Watchdog to Congress: Don’t Be Fooled by the KIDS Act

Taxpayers Protection Alliance

June 23, 2026

FOR IMMEDIATE RELEASE

Contact: Kara Zupkus (224) 456-0257

WASHINGTON, D.C. – The Taxpayers Protection Alliance (TPA) today announced its opposition to the Kids Internet and Digital Safety (KIDS) Act, warning that the legislation imposes sweeping, poorly defined regulatory mandates on internet platforms, creates a de facto age verification requirement through a legal backdoor, and authorizes a string of new federal programs—all without evidence any of it will meaningfully protect children online.

“The KIDS Act is a pathetic parade of heavy-handed bills crammed into one, dressed up in the language of child protection to make it harder to oppose. Buried inside it are KOSA and COPPA 2.0—two sweeping expansions of federal authority that couldn’t survive scrutiny on their own,” said David Williams, President of the Taxpayers Protection Alliance.

“No one should be fooled—this legislation will not protect children. What it will do is erode the data privacy of every American who uses the internet, hand industry a compliance nightmare, and stand up a new federal bureaucracy inside the Department of Commerce tasked with creating a “playbook” for age verification “best practices.” Age verification is never “best practice”—it is constitutional malpractice.
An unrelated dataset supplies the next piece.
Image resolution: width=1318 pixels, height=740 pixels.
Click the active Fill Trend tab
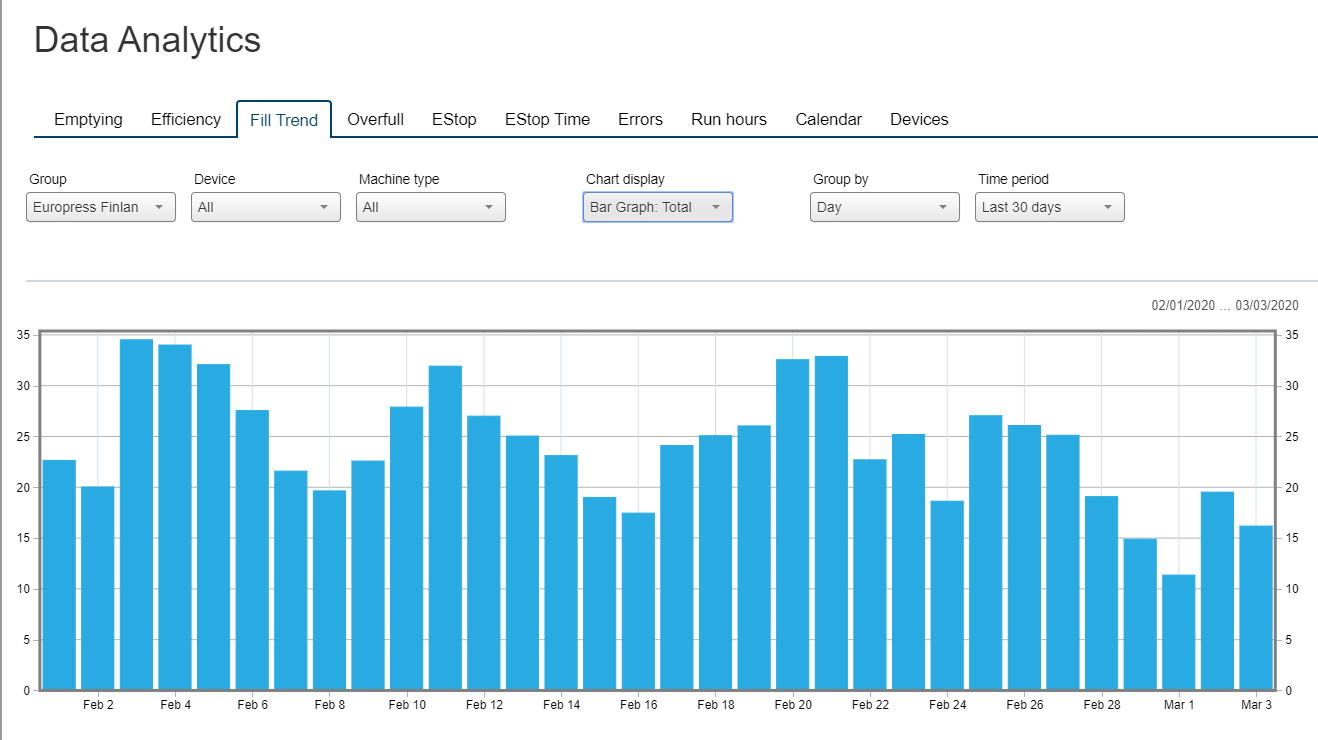pyautogui.click(x=284, y=120)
Vague mandates, including backdoor age verification requirements, put the private data of every user—adult and minor alike—at risk, and a raft of new government studies and programs add up to more government, more cost, and less innovation.

“Make no mistake—this bill creates a backdoor age-verification mandate that threatens privacy. When platforms are told they are legally liable for what they ‘should have known’ about their users’ ages, they will verify everyone. Not just minors. Everyone. The result is a de facto requirement that Americans prove their identity to access the internet, with their data sitting in easily breached private databases that have been repeatedly hacked. This bill is a privacy catastrophe waiting to happen, and Congress is rushing toward it in the name of protecting children. TPA urges Congress to reject this legislation.”
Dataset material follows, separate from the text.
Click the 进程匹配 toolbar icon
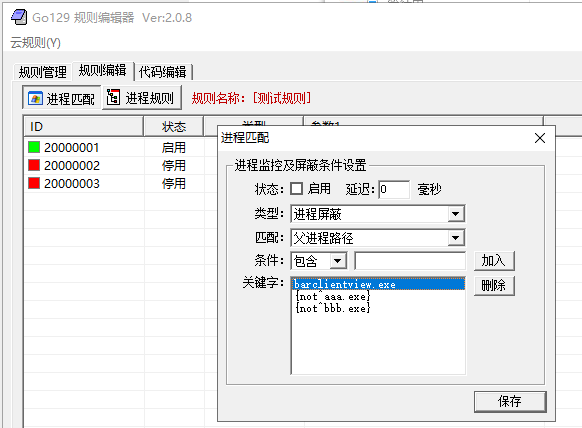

Among TPA’s core objections:

A de facto age verification requirement. Despite an explicit rule of construction against mandatory age verification, the “know or should have known” standard creates legal pressure for platforms to build verification infrastructure to avoid liability — a backdoor mandate that raises serious privacy concerns for all users.
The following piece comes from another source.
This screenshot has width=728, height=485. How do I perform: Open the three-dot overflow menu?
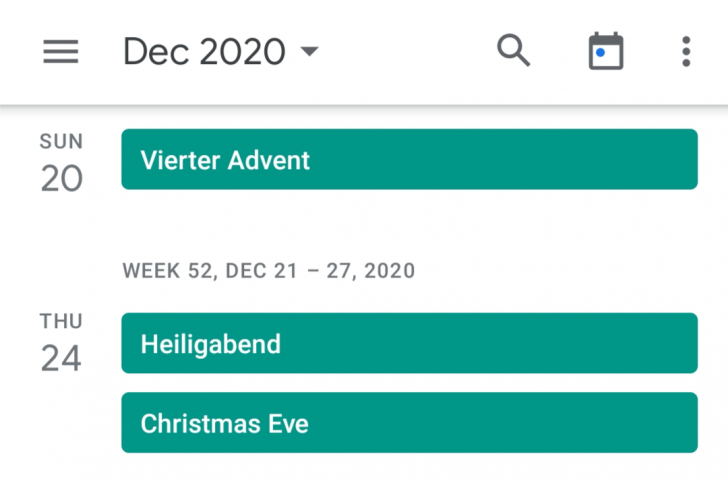686,52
Vague design standards that invite litigation. The bill’s definition of design features causing “compulsive usage” is broadly worded and could capture ordinary product functions, generating costly litigation and regulatory expansion through guidance documents.

Taxpayer-funded bureaucracy expansion. Title V mandates FTC and HHS studies, a four-year NIH longitudinal study, a public awareness campaign, AI safety education programs, and a new five-year Kids Internet Safety Partnership within the Department of Commerce.

Broad and vague chatbot requirements. The legislation tasks chatbot providers with maintaining “reasonable policies, practices, and procedures” addressing purported harms such as the “promotion” of alcohol, without describing what that would entail. Applications could even conceivably be punished for discussing the history of prohibition.

TPA acknowledges the removal of the duty-of-care provision from the earlier Senate version of the Kids Online Safety Act and the inclusion of explicit encryption protections, but stripping the worst elements of a deeply flawed bill is not reform. Children deserve real protection. The KIDS Act does not deliver it. TPA urges Congress to reject this misguided legislation.